Okay – Professor Epstein is on the libertarian fringe. But the view that there shouldn’t be any minimum wage at all has its adherents in Congress these days. Senator Marco Rubio (R-FL) has said “I don’t think a minimum wage law works.” Speaker Boehner (R-OH) said “When you raise the price of employment, guess what happens? You get less of it.” Rand Paul (R-KY) and Lamar Alexander (R-TN) have similar views, to name a few.
They are head-smackingly wrong. Real-world evidence, comparing places that have raised the minimum wage to those that haven’t, compiled over decades, shows that there is little or no job loss associated with raising the minimum wage.

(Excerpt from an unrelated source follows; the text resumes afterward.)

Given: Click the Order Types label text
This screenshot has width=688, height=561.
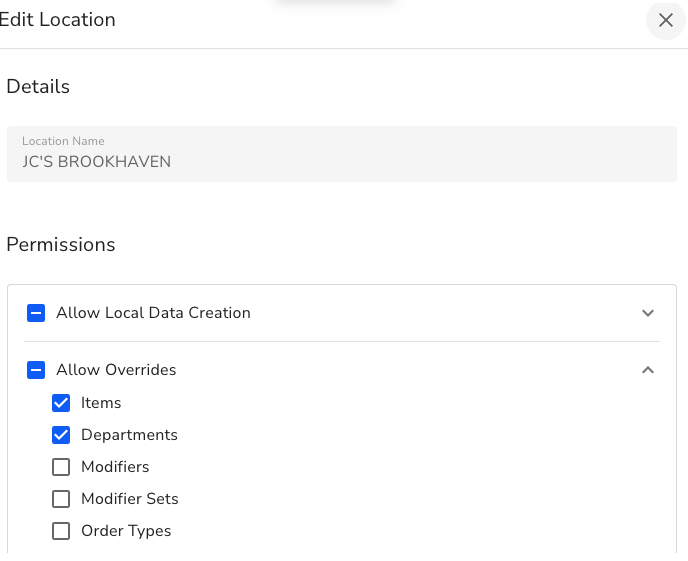Looking at the screenshot, I should (x=126, y=531).
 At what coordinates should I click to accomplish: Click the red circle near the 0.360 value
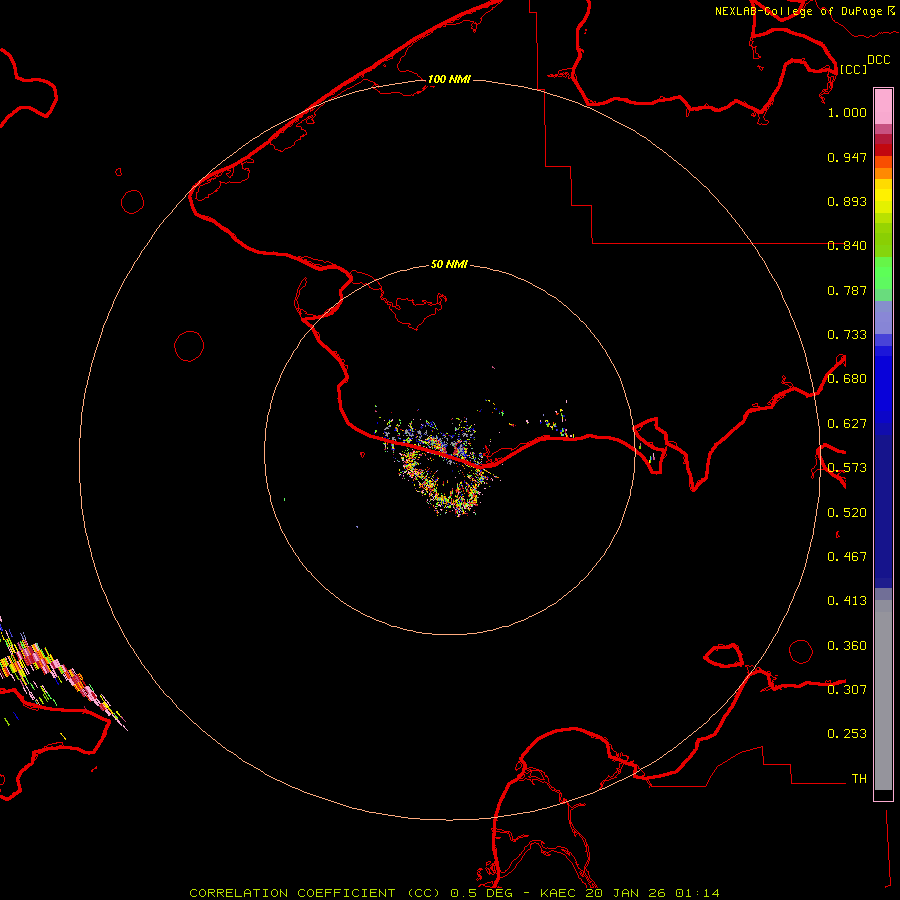pos(801,651)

So here’s what we know: Speaker Boehner and a hard-right cadre don’t care how low the minimum wage gets. But the facts demonstrate (1) wages don’t rise to a living level just because people are slogging it out in the low-wage market; (2) over years when the minimum wage (and higher wages) have stagnated, productivity gains are not shared by workers; virtually all the gains have been snagged by corporations and high-income individuals; and (3) raising the minimum wage won’t decrease jobs.

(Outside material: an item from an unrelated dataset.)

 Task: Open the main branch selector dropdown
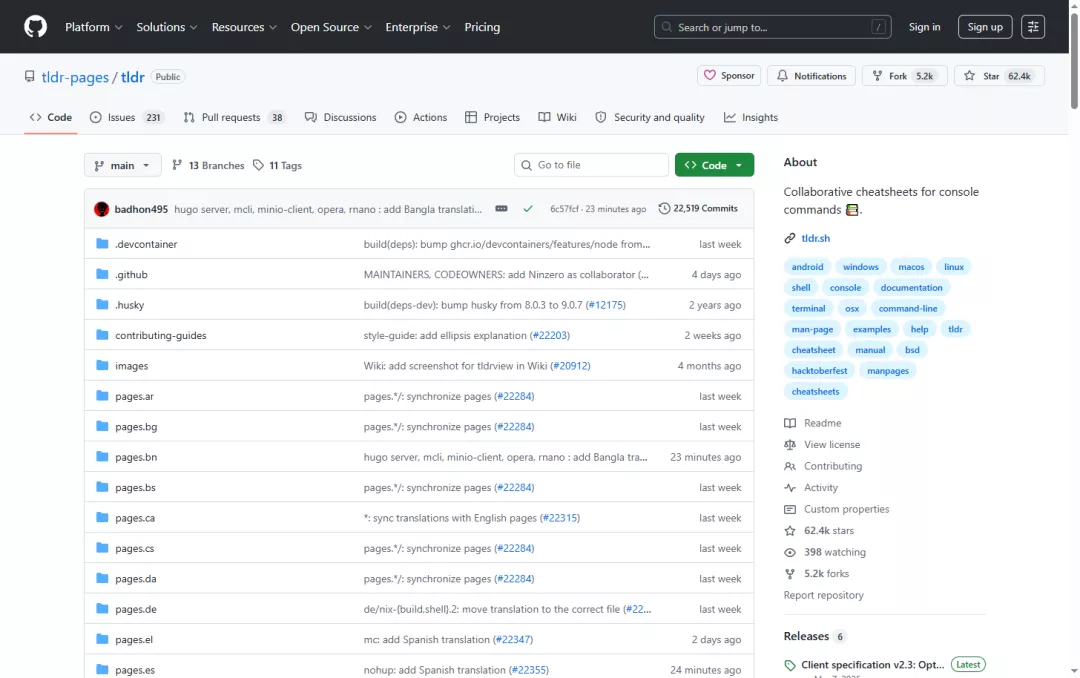tap(123, 165)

And here’s one more thing I’ve been learning this past week: You can’t live a healthy life on the minimum wage. I’ve been trying, and mostly failing, to take the LiveTheWage challenge. The premise is that after subtracting typical rent and tax payments, the full-time minimum wage worker has $11 a day, or $77 a week to pay for everything else. Where I live, it costs $7 a day to get to work and back on the Metro. So that leaves $4 a day. The first day, I kind of did it, at least if you wanted to pretend that I could blow my whole wad on food and not worry about having any other bills. I ate some cheese and crackers for lunch and shared pasta and sausage with my family for dinner. The second day, I had to go to the dentist to fix broken fillings. Adding in the extra transportation to get to the dentist put me over what I theoretically had to spend. Just getting there – not the cost of the dental work. Of course, if I were a minimum wage worker, the odds are overwhelming that I would not have dental insurance or any way to pay a dentist. So I wouldn’t have been splurging on transportation to see one. Quite a savings, at least until more pain or infection set in.
So I got a tiny taste of living on impossibly low wages. As the days went on, I kept eating slices of cheese and crackers. I wasn’t making my family eat a minimum-wage dinner; even splitting out the cost of my part, those dinners would have put me over the $4 I was allowed for food. An affordable meal would have been high starch and low protein, or a cheap can of soup. Over the weekend, I had to put gas in our car. Well – the minimum wage does not pay for much gas, even though I saved the $7 round trip to work on the weekend days. If the car needed repairs? I’d be in trouble.
Leaving workers without the ability to pay for the dentist or doctor, or even for aspirins; having to choose between eating something healthy and filling your gas tank – this is not just unjust. It makes people and families vulnerable to crisis. A small sickness can turn into a long-term disability. A car breakdown can force you right out of a job. We need everybody to be able to participate in our economy, buying what they need and working to provide the services and products other people need. Today’s minimum wage won’t allow that. Justice – and the facts – demand a raise.